CSC/ECE 506 Spring 2011/ch11 sw
This article discusses the design of scalable shared memory multiprocessors. As we know, bus-based multiprocessor possess the disadvantage of being non-scalable. So, a new system called Distributed Shared Memory was introduced wherein, accessing different parts of memory takes different times. Thus, a DSM is more scalable than a bus-based multiprocessors. But as the size of the DSM increases, so does the cost for the hardware support needed for it.
The wiki chapter introduces the approaches used to scale multiprocessors, the cache coherence protocols for a basic DSM and explains how the race conditions are handled.
Approaches to Large-Scale Multiprocessors
The two main factors limiting the scalability of a bus-based multiprocessor are:
- Physical scalability
- Protocol scalability
As mentioned in section 11.1 of Solihin book, a directory protocol using point-to-point interconnection is the best option. In a directory-based protocol, the directory - a structure - holds the information about which caches have a copy of the block. So it is required to contact the directory to get the list of caches to be requested for the copy of the block (which avoids broadcasting request). The directory-based protocol benefits by saving traffic in cases where data sharing occurs for read-only data.
Design considerations
The following design decisions are chosen to implement a DSM:
- A straight-forward physical address - to - memory mapping function is used.
- Memory is considered to be linear and interleaving is avoided.
- Page allocation policies like the Least Recently Used policy, Round Robin policy etc, can be used.
Also, to implement the directory structure, we have the following options:
- Cache-based or memory-based directory.
- Centralized or distributed directory.
A distributed directory approach is more scalable. In order to implement such a protocol, a directory has the following ways to keep track of which caches hold the copy of a block: [ Solihin, 11.2.1]
- Full-bit vector format
- Coarse-bit vector format
- Limited pointer format
- Sparse directory format
These formats can be either used exclusively or can be used in combinations. The last design issue is where is the directory information physically located, and the following choices exist for this:
- Allocating a part of main memory
- Allocating separate memory
- On the same chip as the processor
Either SRAM or DRAM can be used for storage of the directory information. Based on these design options, the next section discusses the DSM cache coherence protocols.
DSM Cache Coherence Protocol: Scalable Coherent Interface
There are variants of three major cache coherence protocols that have been implemented in commercial DSM machines, and other protocols have been proposed in the research community. The protocols differ in terms of directory organization (and therefore directory memory overhead), the number and types of messages exchanged between nodes, the direct protocol processing overhead, and inherent scalability features.

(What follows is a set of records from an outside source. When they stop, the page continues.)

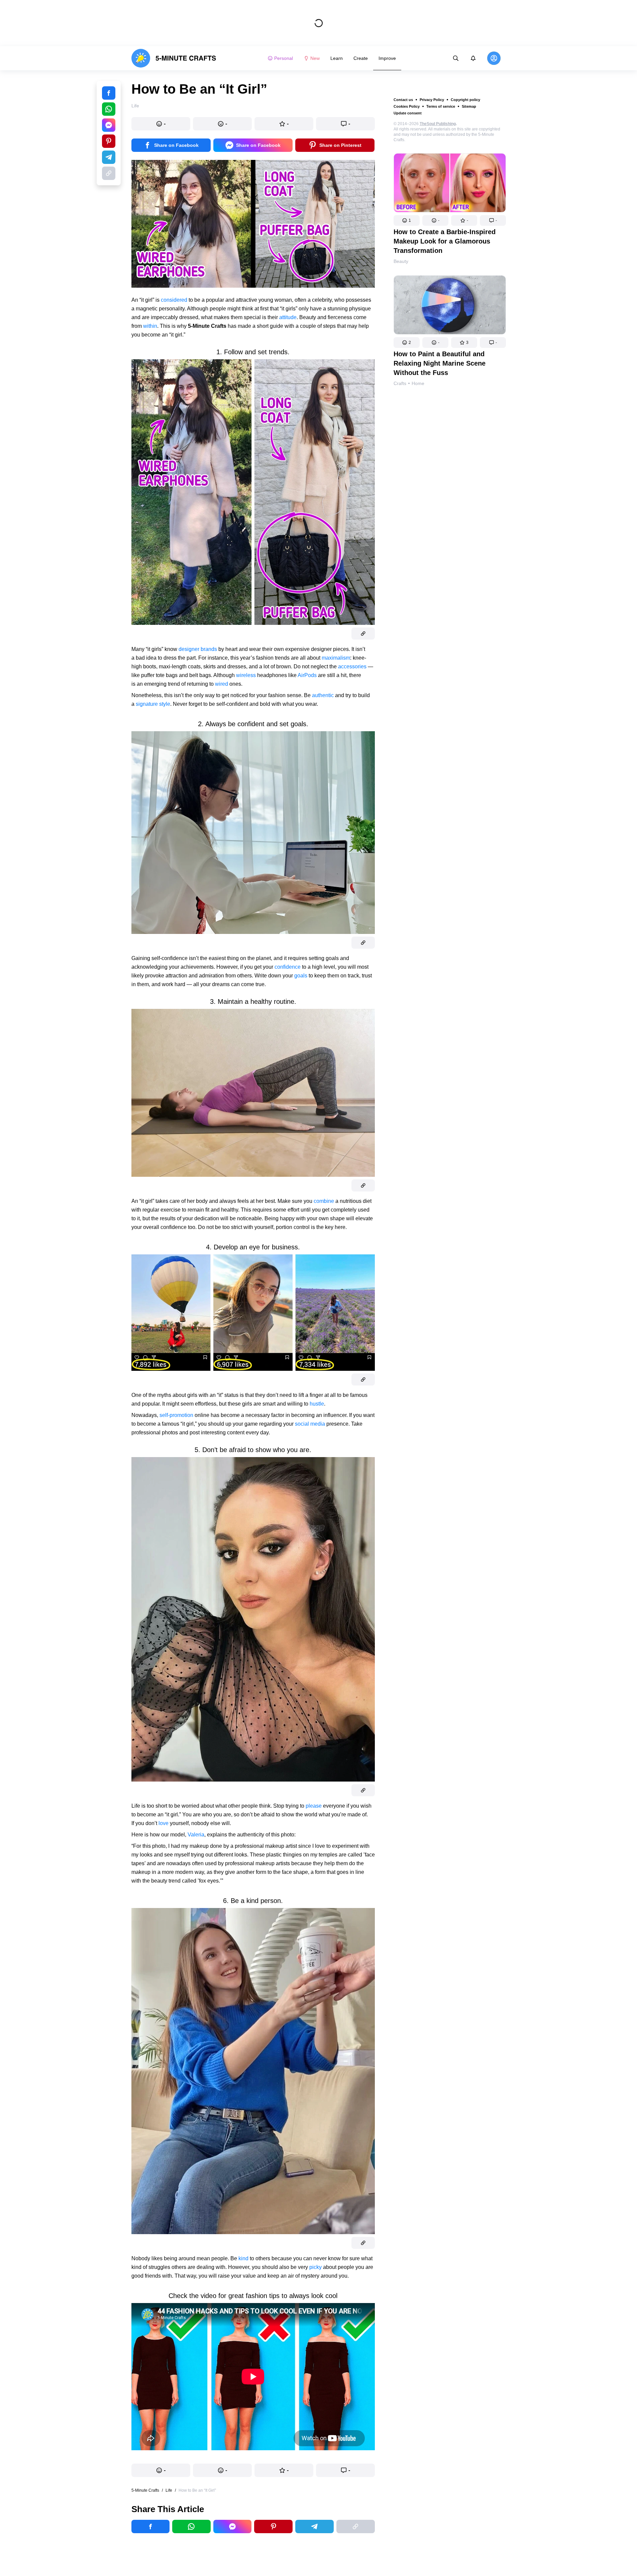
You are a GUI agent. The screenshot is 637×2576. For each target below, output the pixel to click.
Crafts (400, 383)
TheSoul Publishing (438, 123)
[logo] (173, 58)
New (315, 58)
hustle (317, 1404)
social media (310, 1424)
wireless (246, 675)
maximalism (336, 658)
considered (174, 300)
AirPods (307, 675)
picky (315, 2267)
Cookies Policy (407, 106)
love (163, 1823)
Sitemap (469, 106)
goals (300, 975)
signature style (153, 704)
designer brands (198, 649)
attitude (288, 317)
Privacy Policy (432, 100)
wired (221, 684)
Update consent (408, 113)
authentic (323, 695)
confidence (288, 967)
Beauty (401, 261)
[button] (407, 220)
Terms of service (440, 106)
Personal (283, 58)
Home (418, 383)
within (150, 326)
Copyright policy (465, 100)
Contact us (403, 100)
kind (243, 2258)
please (314, 1806)
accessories (352, 666)
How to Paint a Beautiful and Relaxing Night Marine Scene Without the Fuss (440, 363)
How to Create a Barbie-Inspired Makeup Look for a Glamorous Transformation (445, 241)
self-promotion (176, 1415)
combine (324, 1201)
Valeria (196, 1834)
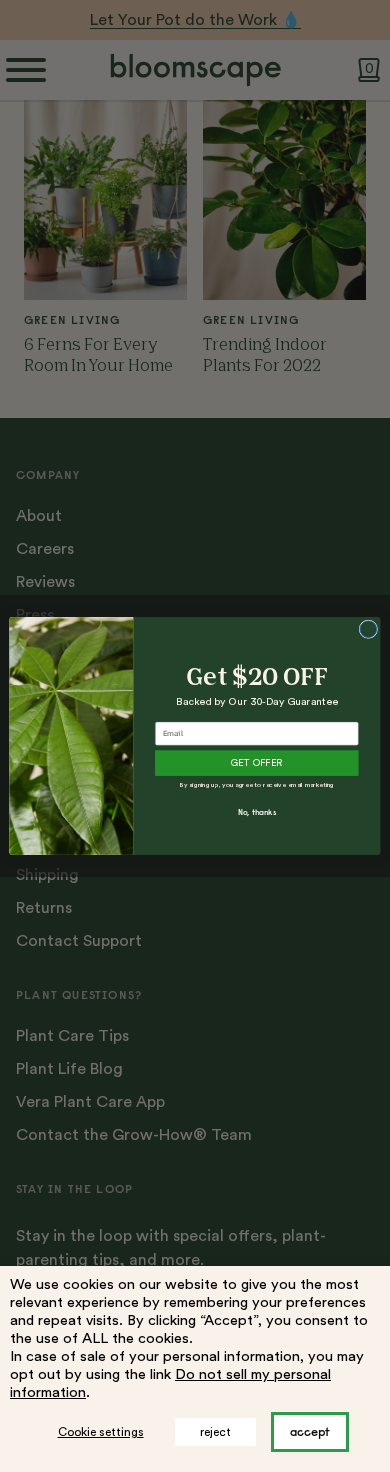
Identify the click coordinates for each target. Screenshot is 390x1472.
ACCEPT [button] (310, 1431)
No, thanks (257, 813)
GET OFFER (256, 763)
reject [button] (215, 1432)
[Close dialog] (368, 629)
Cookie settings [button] (101, 1432)
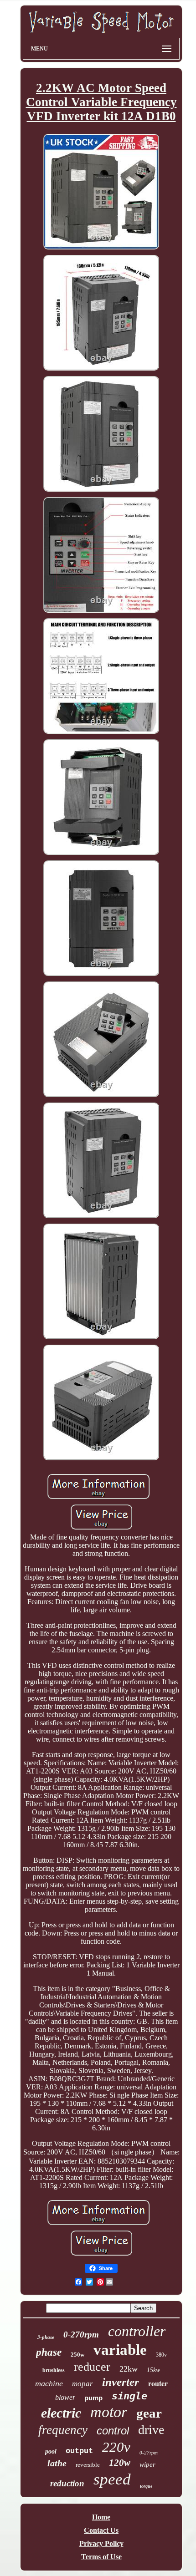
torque (146, 2486)
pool (51, 2451)
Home (101, 2517)
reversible (88, 2464)
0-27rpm (148, 2452)
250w (77, 2354)
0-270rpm (81, 2334)
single (129, 2396)
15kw (153, 2370)
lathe (57, 2463)
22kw (128, 2368)
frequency (63, 2430)
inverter (120, 2382)
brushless (53, 2370)
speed (112, 2479)
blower (65, 2397)
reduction (67, 2483)
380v (161, 2355)
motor (108, 2411)
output (79, 2451)
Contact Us (101, 2530)
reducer (92, 2366)
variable (120, 2350)
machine (49, 2383)
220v (116, 2447)
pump (93, 2398)
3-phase (45, 2337)
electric (61, 2412)
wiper (147, 2464)
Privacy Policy (101, 2543)
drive (151, 2430)
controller (136, 2331)
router (158, 2383)
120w (119, 2462)
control (113, 2430)
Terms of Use (101, 2557)
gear (149, 2413)
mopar (82, 2383)
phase (49, 2352)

This section discusses the Scalable Coherent Interface (SCI) protocol for maintaining cache coherency. As we know, a distributed shared-memory multiprocessor provides shared memory at the software level, while the actual hardware implementation is a distributed message passing system. The IEEE Standard for Scalable Coherent Interface (SCI) includes a protocol for maintaining cache coherence among the distributed components in such a distributed shared-memory multiprocessor.[1]

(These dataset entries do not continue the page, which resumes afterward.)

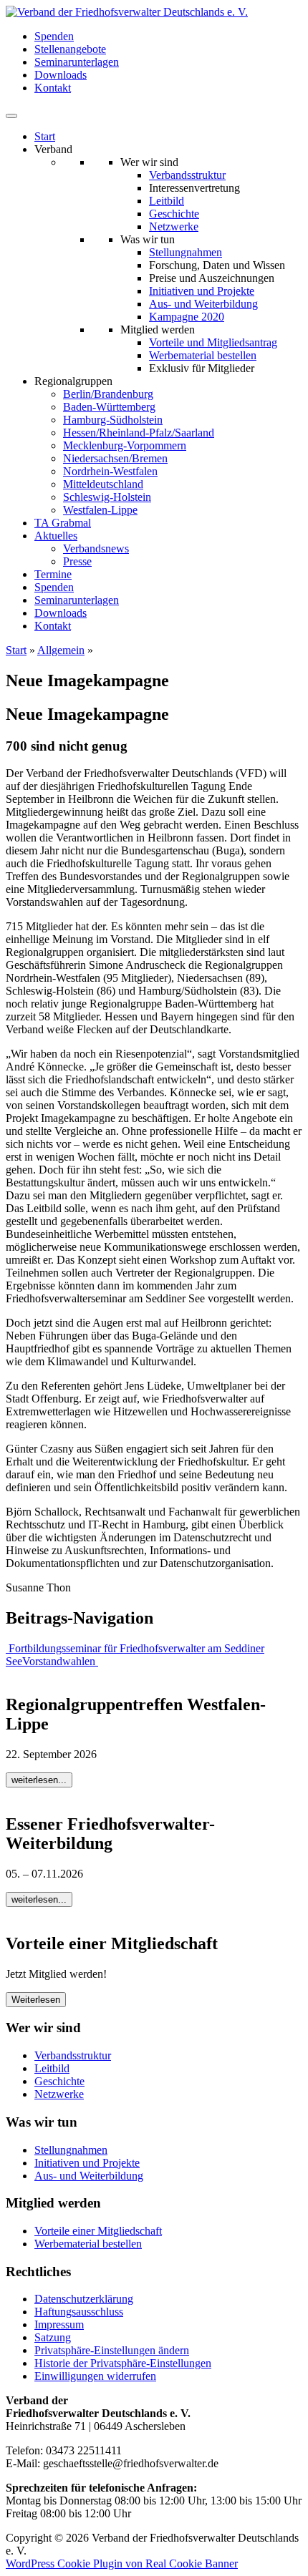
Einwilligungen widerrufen (95, 2376)
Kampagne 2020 (186, 317)
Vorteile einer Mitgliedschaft (98, 2231)
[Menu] (11, 116)
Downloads (60, 75)
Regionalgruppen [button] (73, 381)
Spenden (54, 36)
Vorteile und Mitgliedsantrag (213, 342)
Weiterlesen (35, 1999)
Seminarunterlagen (76, 62)
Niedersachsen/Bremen (115, 458)
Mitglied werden (157, 329)
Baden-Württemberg (109, 407)
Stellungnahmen (185, 252)
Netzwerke (173, 226)
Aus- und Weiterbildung (203, 304)
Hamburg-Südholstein (113, 420)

SCI defines a chain-directory based protocol. Memory that can be coherently cached is divided into 64 bytes long lines. For each line, a distributed directory is maintained that maintains the nodes whose caches contain the copy of the line. A doubly-linked list called the sharing list is used to implement the directory. Each memory line is associated with state information and pointer to the head of the sharing list. Each cache line has a forward and backward pointer. Cache lines also contain information about the cache data and the position (head, mid, tail) in the sharing list. The SCI cache coherence protocol is based on write invalidation. A head line can become exclusive by invalidating the rest of the sharing list.
Protocol States
As in any protocol, set of states are defined in SCI for memory and cache line. The transition between these states on any access to memory by the processor is defined using a set of actions.
Different applications (minimal, typical, and full) have different set of attributes. For instance, a minimal application (trivial but correct) requires that the memory is available in only one cache line and so it should not enable read-sharing. But atypical application might enable read-sharing of a memory location and provides provisions for efficiency, such as DMA transfers, local caching of data, and error recovery. Thus, it might add an additional stable memory state (FRESH). Similarly, a full application adds support for pair-wise sharing, QOLB lock bit synchronization etc.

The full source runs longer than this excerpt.